▶ WHAT NEEDS TO BE DONE:
Rewrite the listing below as a numbered list, one line per item with blank lines dropped. Leave the pictures out.

▶ PROVIDED DATA:
-*-
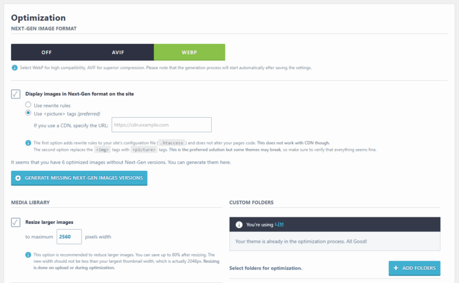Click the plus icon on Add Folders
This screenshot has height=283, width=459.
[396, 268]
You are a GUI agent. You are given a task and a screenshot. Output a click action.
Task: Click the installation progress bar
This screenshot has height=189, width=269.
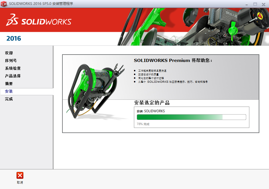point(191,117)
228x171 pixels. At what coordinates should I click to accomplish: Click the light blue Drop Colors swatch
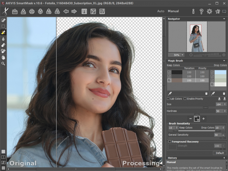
-*-
▶ EXERCISE RESULT:
1. Click the plus icon on Add Folders
2. This screenshot has height=283, width=459.
3. [396, 268]
4. You are a GUI agent. You are given a task and a screenshot. Output a click action.
5. Task: Click the installation progress bar
6. This screenshot has height=189, width=269.
7. point(191,117)
8. 228x171 pixels. At what coordinates should I click to accomplish: Click the light blue Drop Colors swatch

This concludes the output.